12 Soweit die beweiswürdigenden Erwägungen angesprochen werden, ist festzuhalten, dass der Verwaltungsgerichtshof als Rechtsinstanz tätig und im Allgemeinen nicht zur Überprüfung der Beweiswürdigung im Einzelfall berufen ist. Im Zusammenhang mit der Beweiswürdigung liegt eine Rechtsfrage grundsätzlicher Bedeutung nur dann vor, wenn das Verwaltungsgericht die Beweiswürdigung in einer die Rechtssicherheit beeinträchtigenden, unvertretbaren Weise vorgenommen hat (vgl. VwGH 13.6.2023, Ra 2023/20/0209, mwN). Dass dies hier der Fall wäre, wird vom Revisionswerber nicht dargetan.

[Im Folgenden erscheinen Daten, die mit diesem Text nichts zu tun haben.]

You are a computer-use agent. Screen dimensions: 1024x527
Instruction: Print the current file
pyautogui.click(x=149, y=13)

13 Es treffen aber auch die Behauptungen des Revisionswerbers nicht zu, die sich der Sache nach gegen die rechtliche Beurteilung des Bundesverwaltungsgerichts wenden, wonach dem Revisionswerber weder der Status des Asylberechtigten noch jener des subsidiär Schutzberechtigten zuzuerkennen gewesen sei. Es ist anhand der Ausführungen in der Revision nicht zu sehen, dass die vom Bundesverwaltungsgericht zu diesen Themen vorgenommene rechtliche Beurteilung ‑ insbesondere auch zum in der Revision angesprochenen Vorbringen des Revisionswerbers, es drohe ihm Verfolgung, weil er im Herkunftsstaat den Wehrdienst nicht ableisten wolle, weil türkische Streitkräfte in Syrien in von Kurden dominiertem Gebiet operieren würden ‑ mit einem vom Verwaltungsgerichtshof aufzugreifenden Fehler behaftet wäre.

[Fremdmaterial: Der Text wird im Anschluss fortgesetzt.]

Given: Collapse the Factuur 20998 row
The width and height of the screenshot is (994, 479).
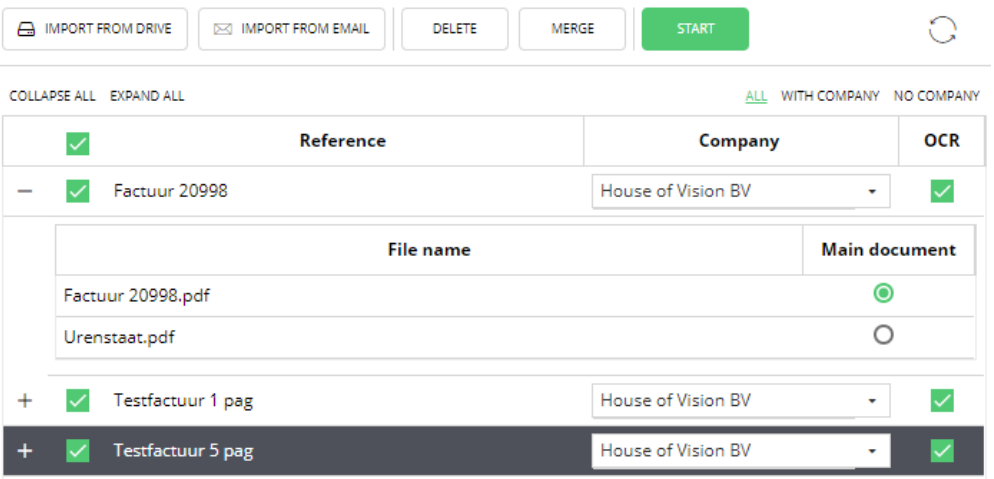Looking at the screenshot, I should [x=25, y=191].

14 Im Besonderen ist an dieser Stelle ‑ in Bezug auf das Begehren des Revisionswerbers, ihm den Status des subsidiär Schutzberechtigten zuzuerkennen ‑ festzuhalten, dass sich weder aus dem Vorbringen des Revisionswerbers, seine Familie habe im Herkunftsland in ärmlichen Verhältnissen gelebt, noch aus dem Hinweis auf „das verheerende Erdbeben in der Türkei“ ableiten lässt, dass ihm im Fall einer Rückkehr in die Türkei jegliche Existenzgrundlage entzogen wäre.

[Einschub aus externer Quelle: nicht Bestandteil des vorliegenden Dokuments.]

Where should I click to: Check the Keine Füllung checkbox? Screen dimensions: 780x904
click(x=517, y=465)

15 Im Hinblick auf ein derartiges Vorbringen ist zu betonen, dass ein Leben im Herkunftsstaat in ärmlichen Verhältnissen für sich genommen nicht dazu führt, dass eine Verletzung des Art. 3 EMRK gegeben sein könnte. Der Verwaltungsgerichtshof hat in seiner bisherigen Rechtsprechung bereits ausgeführt, dass die Außerlandesschaffung eines Fremden in den Herkunftsstaat dann eine Verletzung von Art. 3 EMRK bedeuten kann, wenn der Betroffene dort keine Lebensgrundlage vorfindet, also die Grundbedürfnisse der menschlichen Existenz (bezogen auf den Einzelfall) nicht gedeckt werden können. Eine solche Situation ist nur unter exzeptionellen Umständen anzunehmen. Die bloße Möglichkeit einer durch die Lebensumstände bedingten Verletzung des Art. 3 EMRK reicht nicht aus. Vielmehr ist es zur Begründung einer drohenden Verletzung von Art. 3 EMRK notwendig, detailliert und konkret darzulegen, warum solche exzeptionellen Umstände vorliegen. Eine schwierige Lebenssituation, insbesondere bei der Arbeitsplatz- und Wohnraumsuche sowie in wirtschaftlicher Hinsicht, die ein Fremder im Fall der Rückkehr in sein Heimatland vorfinden würde, reicht für sich betrachtet nicht aus, um die Verletzung des nach Art. 3 EMRK geschützten Rechts mit maßgeblicher Wahrscheinlichkeit annehmen zu können oder um eine innerstaatliche Fluchtalternative zu verneinen (vgl. dazu sowie zu den sonstigen Voraussetzungen, wann von der realen Gefahr der Verletzung des Art. 3 EMRK auszugehen ist, ausführlich VwGH 24.4.2022, Ra 2021/20/0448, mwN).

16 In der Revision werden somit keine Rechtsfragen aufgeworfen, denen im Sinn des Art. 133 Abs. 4 B‑VG grundsätzliche Bedeutung zukäme. Die Revision war daher gemäß § 34 Abs. 1 VwGG ohne weiteres Verfahren zurückzuweisen.